The gymnasium's first years were honeymoon years. Under the directorship of Haim Millenband and the teachers: Goldberg, Merker, Wohlfrost, Czerski and others, the students, teachers, and parents comprised a tight unit. In time other teachers were accepted. The institution expanded and tried to obtain state benefits which, in the end, it did receive. But slowly, the atmosphere in the gymnasium changed. From a general, cultural point of view, the gymnasium undoubtedly was an achievement. Children from 0 levels of the Jewish population obtained an education and, to a certain degree, in Jewish studies, as well. This would not have been possible except for the gymnasium. Some students contained their education at Polish universities, and abroad. The entire course of life of the city's youth drastically changed during the twenty two years of the gymnasium's existence. Many of its students would find difficulty remembering that the gymnasium was a bridge between the heder and the university.

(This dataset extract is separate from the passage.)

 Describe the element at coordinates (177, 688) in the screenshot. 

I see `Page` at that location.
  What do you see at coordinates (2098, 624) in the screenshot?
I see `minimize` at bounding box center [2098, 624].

Officially, the gymnasium was under the supervision of the Polish Ministry of Education. It, in fact, served as a center for the Jewish cultural and social institutions. “Hashomer Hatzair” head- quarters were in this building. “Wizo,” The Jewish Women's Federation, the drama club, lectures, all theatre performances, meetings of all the political parties, social gatherings, Keren Kayemeth (Jewish National Fund) bazaars and other events - were all held in its halls.

There was a dormitory for external students right next to the gymnasium. The city's entire concepts and ways of life had changed so that even the children of religious and of non-progressive families, for whom the gymnasium had once been “trayf” (tabu),attended this school.

Yizhak Hirschhorn was its last principal and also taught there.